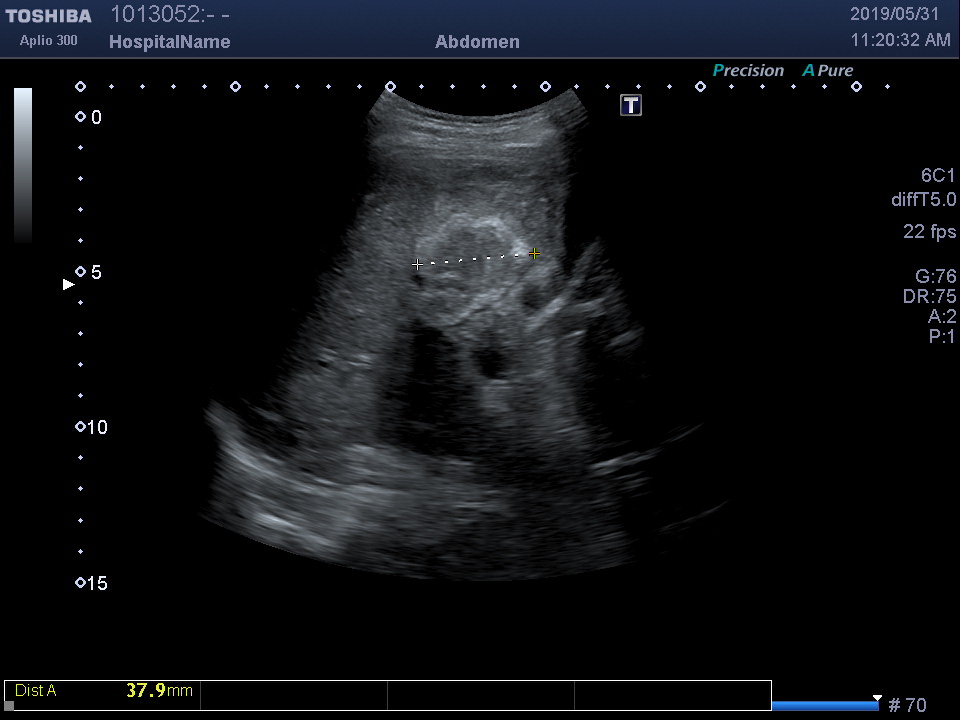Viewport: 960px width, 720px height.
Task: Select the white left caliper cross
Action: (x=417, y=265)
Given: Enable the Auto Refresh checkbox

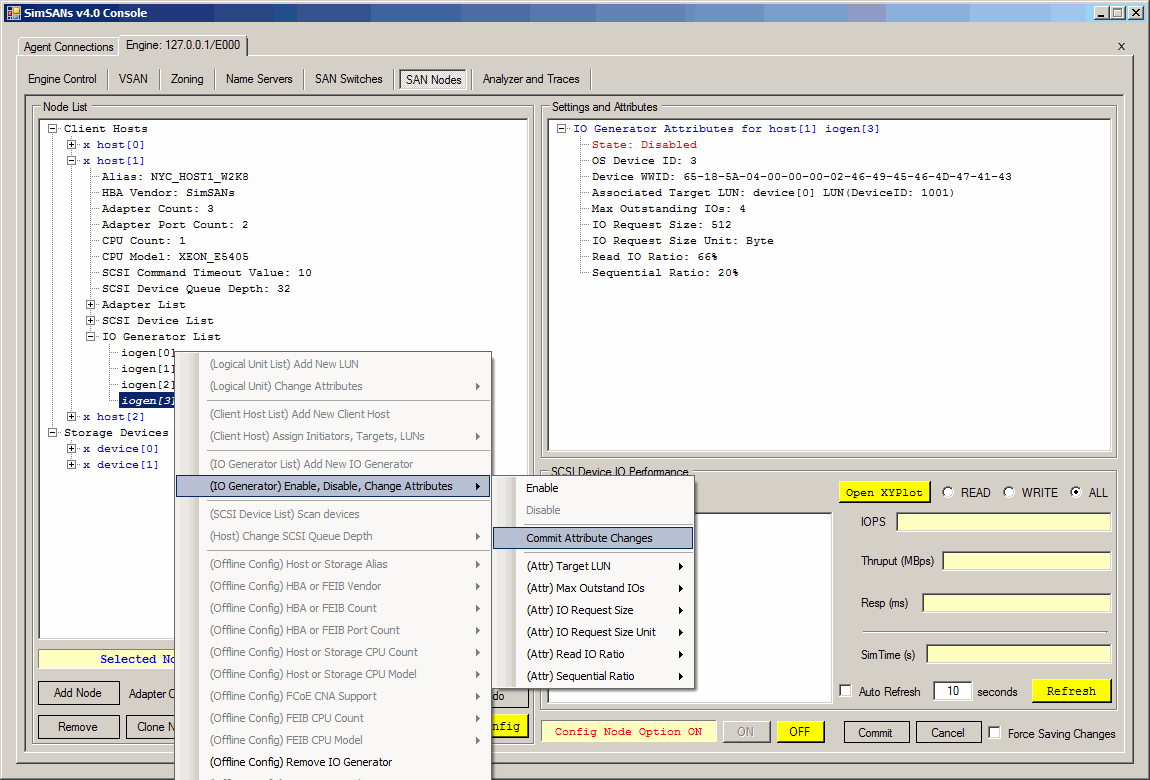Looking at the screenshot, I should pyautogui.click(x=846, y=691).
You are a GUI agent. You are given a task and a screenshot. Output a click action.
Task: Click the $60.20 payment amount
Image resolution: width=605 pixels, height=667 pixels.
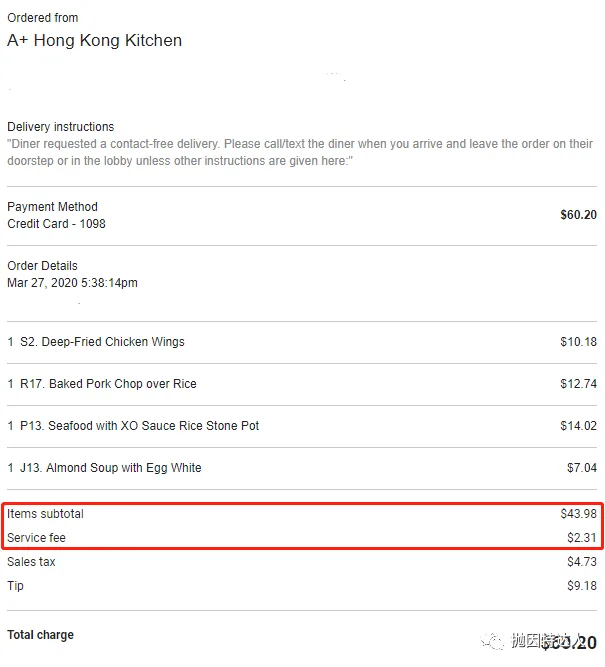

++++++++++++++++++++

▶ **The problem**
Leave every picture out and return exactly the lines from the one holding "Task: Click the $60.20 payment amount" through the end of the records above, both ends included, and nothing more.

▶ **Reply to the exercise**
Task: Click the $60.20 payment amount
Image resolution: width=605 pixels, height=667 pixels.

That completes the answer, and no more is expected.